SOURCE INFORMATION below:

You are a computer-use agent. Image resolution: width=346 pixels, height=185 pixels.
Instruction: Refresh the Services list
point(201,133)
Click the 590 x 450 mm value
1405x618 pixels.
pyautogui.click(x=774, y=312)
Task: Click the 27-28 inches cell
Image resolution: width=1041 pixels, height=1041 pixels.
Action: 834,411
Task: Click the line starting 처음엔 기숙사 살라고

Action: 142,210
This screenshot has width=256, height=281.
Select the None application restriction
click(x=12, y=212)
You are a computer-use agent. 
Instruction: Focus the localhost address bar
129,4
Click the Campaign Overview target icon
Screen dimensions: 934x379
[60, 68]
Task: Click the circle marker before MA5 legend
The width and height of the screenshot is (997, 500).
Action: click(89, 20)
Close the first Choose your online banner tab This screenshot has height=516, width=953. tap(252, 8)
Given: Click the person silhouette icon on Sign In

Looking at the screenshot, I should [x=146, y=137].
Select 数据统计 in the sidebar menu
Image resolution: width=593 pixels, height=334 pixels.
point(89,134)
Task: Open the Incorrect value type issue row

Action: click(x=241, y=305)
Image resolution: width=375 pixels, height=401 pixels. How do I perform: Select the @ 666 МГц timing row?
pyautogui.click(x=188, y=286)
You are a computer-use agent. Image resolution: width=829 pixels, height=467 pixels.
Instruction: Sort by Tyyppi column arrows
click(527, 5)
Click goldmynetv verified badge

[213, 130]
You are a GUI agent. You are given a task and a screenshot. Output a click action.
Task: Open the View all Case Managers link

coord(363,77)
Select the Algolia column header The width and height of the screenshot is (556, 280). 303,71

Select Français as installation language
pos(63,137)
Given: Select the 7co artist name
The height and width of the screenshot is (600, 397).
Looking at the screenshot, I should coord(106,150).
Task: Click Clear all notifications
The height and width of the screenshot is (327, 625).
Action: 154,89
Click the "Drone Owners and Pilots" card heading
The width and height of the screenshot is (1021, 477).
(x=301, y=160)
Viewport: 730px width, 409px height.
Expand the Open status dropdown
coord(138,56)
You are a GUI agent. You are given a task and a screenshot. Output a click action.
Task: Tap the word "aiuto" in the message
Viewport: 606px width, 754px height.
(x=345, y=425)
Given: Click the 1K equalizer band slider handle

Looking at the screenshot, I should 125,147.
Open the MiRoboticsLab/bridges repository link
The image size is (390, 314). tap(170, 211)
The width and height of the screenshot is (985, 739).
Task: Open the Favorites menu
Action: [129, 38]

End of SOURCE INFORMATION.

• WORK INSTRUCTIONS: Nothing in the listing above may be altered; transcribe all of it.

• SOLVED PROBLEM:
You are a computer-use agent. Image resolution: width=346 pixels, height=185 pixels.
Instruction: Refresh the Services list
point(201,133)
Click the 590 x 450 mm value
1405x618 pixels.
pyautogui.click(x=774, y=312)
Task: Click the 27-28 inches cell
Image resolution: width=1041 pixels, height=1041 pixels.
Action: 834,411
Task: Click the line starting 처음엔 기숙사 살라고

Action: 142,210
This screenshot has width=256, height=281.
Select the None application restriction
click(x=12, y=212)
You are a computer-use agent. 
Instruction: Focus the localhost address bar
129,4
Click the Campaign Overview target icon
Screen dimensions: 934x379
[60, 68]
Task: Click the circle marker before MA5 legend
The width and height of the screenshot is (997, 500).
Action: click(89, 20)
Close the first Choose your online banner tab This screenshot has height=516, width=953. tap(252, 8)
Given: Click the person silhouette icon on Sign In

Looking at the screenshot, I should [x=146, y=137].
Select 数据统计 in the sidebar menu
Image resolution: width=593 pixels, height=334 pixels.
point(89,134)
Task: Open the Incorrect value type issue row

Action: click(x=241, y=305)
Image resolution: width=375 pixels, height=401 pixels. How do I perform: Select the @ 666 МГц timing row?
pyautogui.click(x=188, y=286)
You are a computer-use agent. Image resolution: width=829 pixels, height=467 pixels.
Instruction: Sort by Tyyppi column arrows
click(527, 5)
Click goldmynetv verified badge

[213, 130]
You are a GUI agent. You are given a task and a screenshot. Output a click action.
Task: Open the View all Case Managers link

coord(363,77)
Select the Algolia column header The width and height of the screenshot is (556, 280). 303,71

Select Français as installation language
pos(63,137)
Given: Select the 7co artist name
The height and width of the screenshot is (600, 397).
Looking at the screenshot, I should coord(106,150).
Task: Click Clear all notifications
The height and width of the screenshot is (327, 625).
Action: 154,89
Click the "Drone Owners and Pilots" card heading
The width and height of the screenshot is (1021, 477).
(x=301, y=160)
Viewport: 730px width, 409px height.
Expand the Open status dropdown
coord(138,56)
You are a GUI agent. You are given a task and a screenshot. Output a click action.
Task: Tap the word "aiuto" in the message
Viewport: 606px width, 754px height.
(x=345, y=425)
Given: Click the 1K equalizer band slider handle

Looking at the screenshot, I should 125,147.
Open the MiRoboticsLab/bridges repository link
The image size is (390, 314). tap(170, 211)
The width and height of the screenshot is (985, 739).
Task: Open the Favorites menu
Action: [129, 38]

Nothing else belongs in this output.